ARTICLE VI - DIRECTORS

The number of incorporators constituting the initial Board of Directors of the Corporation is seven and the names and addresses of the persons who are incorporators and who will serve as Directors until their successors are named (as specified in the Bylaws) are:

  • Adam L. Beberg - 5940 West Lakebluff Drive Apt 6A, Tinley Park, Illinois, 60477
  • David C. McNett - 125C 25th Ave NW, Birmingham, Alabama, 35215
  • Jeffrey A. Lawson - 1893 Kaweah Drive, Pasadena, California, 91105

The number of directors shall not be more than twelve (12) and a change to the number of directors shall only be made by an amendment to the By Laws.

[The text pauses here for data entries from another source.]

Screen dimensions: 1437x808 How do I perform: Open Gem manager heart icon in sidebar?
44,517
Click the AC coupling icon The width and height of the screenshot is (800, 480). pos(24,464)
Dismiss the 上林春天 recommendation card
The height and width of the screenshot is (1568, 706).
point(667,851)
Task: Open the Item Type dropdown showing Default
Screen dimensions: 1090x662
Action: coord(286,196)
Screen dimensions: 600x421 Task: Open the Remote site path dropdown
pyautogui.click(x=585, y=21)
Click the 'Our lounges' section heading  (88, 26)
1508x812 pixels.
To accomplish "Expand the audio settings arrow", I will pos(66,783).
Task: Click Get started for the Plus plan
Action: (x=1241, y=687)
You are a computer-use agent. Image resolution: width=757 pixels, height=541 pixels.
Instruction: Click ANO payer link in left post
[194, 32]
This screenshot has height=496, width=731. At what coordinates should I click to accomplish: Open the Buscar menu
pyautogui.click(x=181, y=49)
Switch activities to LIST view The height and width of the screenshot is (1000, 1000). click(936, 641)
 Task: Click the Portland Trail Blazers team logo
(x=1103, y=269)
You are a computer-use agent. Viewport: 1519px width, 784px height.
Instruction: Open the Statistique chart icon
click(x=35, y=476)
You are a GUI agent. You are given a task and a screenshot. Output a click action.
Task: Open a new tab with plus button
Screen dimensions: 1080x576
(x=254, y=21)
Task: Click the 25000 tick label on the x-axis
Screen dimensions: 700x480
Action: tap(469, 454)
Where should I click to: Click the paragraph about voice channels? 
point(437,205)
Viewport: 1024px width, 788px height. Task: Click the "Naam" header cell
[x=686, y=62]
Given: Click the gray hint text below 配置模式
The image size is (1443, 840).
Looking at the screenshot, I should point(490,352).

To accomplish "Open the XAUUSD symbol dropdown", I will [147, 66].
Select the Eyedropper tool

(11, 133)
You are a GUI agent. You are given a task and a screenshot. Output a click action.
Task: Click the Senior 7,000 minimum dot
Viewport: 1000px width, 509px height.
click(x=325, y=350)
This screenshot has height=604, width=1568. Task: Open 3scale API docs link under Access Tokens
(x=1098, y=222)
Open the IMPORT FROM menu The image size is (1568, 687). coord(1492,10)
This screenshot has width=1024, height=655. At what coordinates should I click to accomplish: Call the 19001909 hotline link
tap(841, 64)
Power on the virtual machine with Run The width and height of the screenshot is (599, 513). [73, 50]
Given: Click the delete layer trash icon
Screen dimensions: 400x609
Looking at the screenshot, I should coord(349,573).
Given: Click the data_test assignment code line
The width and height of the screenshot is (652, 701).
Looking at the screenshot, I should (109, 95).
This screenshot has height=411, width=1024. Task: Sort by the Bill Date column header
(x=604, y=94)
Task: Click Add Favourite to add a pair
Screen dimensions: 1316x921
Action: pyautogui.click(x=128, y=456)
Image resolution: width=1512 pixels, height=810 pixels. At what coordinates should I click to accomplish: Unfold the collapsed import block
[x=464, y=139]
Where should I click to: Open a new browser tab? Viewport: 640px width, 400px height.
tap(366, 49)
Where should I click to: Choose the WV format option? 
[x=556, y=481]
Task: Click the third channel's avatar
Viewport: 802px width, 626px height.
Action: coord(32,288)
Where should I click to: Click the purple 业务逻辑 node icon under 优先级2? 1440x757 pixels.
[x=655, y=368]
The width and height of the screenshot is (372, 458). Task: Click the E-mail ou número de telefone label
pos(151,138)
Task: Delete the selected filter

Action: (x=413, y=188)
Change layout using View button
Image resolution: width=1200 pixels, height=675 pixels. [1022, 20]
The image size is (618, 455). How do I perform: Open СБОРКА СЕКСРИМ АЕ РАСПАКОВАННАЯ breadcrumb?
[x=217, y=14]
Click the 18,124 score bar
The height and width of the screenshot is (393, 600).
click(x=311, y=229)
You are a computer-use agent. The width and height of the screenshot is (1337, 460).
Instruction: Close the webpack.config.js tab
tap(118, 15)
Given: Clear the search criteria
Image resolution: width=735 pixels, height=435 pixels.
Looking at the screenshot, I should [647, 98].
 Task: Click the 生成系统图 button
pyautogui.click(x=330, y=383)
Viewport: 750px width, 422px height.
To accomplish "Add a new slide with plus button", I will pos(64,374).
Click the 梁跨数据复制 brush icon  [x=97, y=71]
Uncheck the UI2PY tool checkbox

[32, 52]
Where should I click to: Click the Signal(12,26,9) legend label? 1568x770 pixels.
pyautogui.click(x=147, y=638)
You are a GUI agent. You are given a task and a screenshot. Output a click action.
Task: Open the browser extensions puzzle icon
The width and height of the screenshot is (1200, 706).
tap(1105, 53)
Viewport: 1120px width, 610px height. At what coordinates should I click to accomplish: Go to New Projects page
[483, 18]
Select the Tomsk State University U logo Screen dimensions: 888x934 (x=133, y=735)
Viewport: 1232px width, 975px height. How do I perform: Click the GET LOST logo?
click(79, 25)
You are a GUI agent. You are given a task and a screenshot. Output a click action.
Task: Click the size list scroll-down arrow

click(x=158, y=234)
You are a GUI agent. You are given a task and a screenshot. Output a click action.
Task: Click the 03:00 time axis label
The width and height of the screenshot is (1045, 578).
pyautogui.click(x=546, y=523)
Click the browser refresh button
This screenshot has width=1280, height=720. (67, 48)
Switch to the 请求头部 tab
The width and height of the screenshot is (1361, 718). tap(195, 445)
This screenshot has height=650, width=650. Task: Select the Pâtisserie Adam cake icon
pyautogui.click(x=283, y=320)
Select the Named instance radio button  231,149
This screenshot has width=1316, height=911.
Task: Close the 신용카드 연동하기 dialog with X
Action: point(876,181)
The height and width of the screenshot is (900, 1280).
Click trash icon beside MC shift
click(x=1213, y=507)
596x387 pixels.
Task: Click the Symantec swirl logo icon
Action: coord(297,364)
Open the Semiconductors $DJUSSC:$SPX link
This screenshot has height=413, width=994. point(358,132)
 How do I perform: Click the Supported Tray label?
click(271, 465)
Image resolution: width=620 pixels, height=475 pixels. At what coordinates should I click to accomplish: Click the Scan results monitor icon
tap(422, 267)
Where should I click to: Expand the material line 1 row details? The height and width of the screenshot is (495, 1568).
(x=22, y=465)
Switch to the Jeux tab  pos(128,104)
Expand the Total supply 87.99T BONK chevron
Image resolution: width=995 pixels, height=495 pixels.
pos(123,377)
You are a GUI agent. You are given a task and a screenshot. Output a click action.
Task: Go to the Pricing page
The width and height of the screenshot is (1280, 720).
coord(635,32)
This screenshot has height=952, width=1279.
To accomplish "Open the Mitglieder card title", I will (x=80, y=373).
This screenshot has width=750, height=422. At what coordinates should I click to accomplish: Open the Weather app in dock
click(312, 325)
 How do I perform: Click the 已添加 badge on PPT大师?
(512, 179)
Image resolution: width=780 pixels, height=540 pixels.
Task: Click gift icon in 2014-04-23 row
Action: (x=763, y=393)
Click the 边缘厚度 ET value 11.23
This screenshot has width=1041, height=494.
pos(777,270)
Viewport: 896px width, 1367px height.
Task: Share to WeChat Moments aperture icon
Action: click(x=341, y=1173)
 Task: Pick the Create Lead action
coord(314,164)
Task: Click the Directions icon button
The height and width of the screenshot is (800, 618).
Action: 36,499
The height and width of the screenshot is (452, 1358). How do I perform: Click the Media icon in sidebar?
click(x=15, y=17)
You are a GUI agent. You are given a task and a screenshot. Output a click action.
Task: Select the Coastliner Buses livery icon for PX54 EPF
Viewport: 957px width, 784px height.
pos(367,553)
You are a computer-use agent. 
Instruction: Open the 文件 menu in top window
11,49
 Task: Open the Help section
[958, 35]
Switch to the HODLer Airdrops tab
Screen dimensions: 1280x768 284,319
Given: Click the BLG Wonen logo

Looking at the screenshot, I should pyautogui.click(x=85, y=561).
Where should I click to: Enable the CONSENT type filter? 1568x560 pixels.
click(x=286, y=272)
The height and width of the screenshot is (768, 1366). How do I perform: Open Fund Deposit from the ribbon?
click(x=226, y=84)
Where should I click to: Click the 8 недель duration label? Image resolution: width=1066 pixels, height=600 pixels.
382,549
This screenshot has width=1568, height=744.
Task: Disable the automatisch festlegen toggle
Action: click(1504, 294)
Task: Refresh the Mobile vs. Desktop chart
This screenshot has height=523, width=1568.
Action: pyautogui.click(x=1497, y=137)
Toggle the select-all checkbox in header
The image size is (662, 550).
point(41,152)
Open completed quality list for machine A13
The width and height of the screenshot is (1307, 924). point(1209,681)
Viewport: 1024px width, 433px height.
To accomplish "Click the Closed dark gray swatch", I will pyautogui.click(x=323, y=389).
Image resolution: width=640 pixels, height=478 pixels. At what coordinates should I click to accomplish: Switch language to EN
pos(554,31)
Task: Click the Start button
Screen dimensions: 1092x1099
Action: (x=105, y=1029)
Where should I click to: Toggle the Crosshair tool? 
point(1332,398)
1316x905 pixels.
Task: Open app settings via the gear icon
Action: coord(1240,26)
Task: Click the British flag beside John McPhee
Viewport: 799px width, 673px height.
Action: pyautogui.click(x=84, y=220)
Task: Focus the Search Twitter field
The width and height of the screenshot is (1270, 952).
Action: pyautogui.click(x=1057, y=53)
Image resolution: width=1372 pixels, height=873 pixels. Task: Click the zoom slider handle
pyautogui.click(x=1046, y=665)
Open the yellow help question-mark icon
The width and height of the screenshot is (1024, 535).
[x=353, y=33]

ARTICLE VII - INCORPORATOR

The name and address of the Incorporator is:

David C. McNett - 125C 25th Ave NW, Birmingham, Alabama, 35215

ARTICLE VIII - RESTRICTIONS

No part of the net earnings of the Corporation shall inure to the benefit of, or be distributable to, its directors, except that the Corporation shall be authorized and empowered to pay reasonable compensation for services rendered and to make payments and distributions in furtherance of the purposes set forth in these articles of incorporation. No substantial part of the activities of the Corporation shall be the carrying on of propaganda or otherwise attempting to influence legislation, and the Corporation shall not participate in or intervene in (including the publication or distribution of statements) any political campaign on behalf of any candidate for public office. Notwithstanding any other provisions of these Articles, the Corporation shall not conduct or carry on any activities not permitted to be conducted or carried on (a) by an organization exempt under Section 501(c)(3) of the Code or (b) by a corporation, contributions to which are deductible under Section 170(c)(2) of the code.

ARTICLE IX - DISSOLUTION

Upon the dissolution of the corporation, assets shall be distributed for one or more exempt purposes within the meaning of section 501(c)(3) of the Internal Revenue Code of 1986, or corresponding section of any future federal tax code, or shall be distributed to the federal government, or to a state or local government, for a public purpose.

ARTICLE X - ORGANIZATION

The corporation is organized exclusively for religious, charitable, scientific, literary, educational and scientific purposes, including, for such purposes, the making of distributions to organizations under section 501(c)(3) of the Internal Revenue Code of 1986 (or the corresponding provision of any future United States Internal Revenue law).

IN WITNESS THEREOF, the undersigned incorporator executed these Articles of Incorporation on this, the second day of July, 1998. This document is an amended version of Articles originally executed on the twenty-seventh day of October, 1997.


Please note that only the original English version of this document has a legal value. The subsequent translations of this document in languages other than English do not constitute legal documents of any kind and are merely designed to provide non English speaking users with some insight on the legal foundations upon which DCTI rests.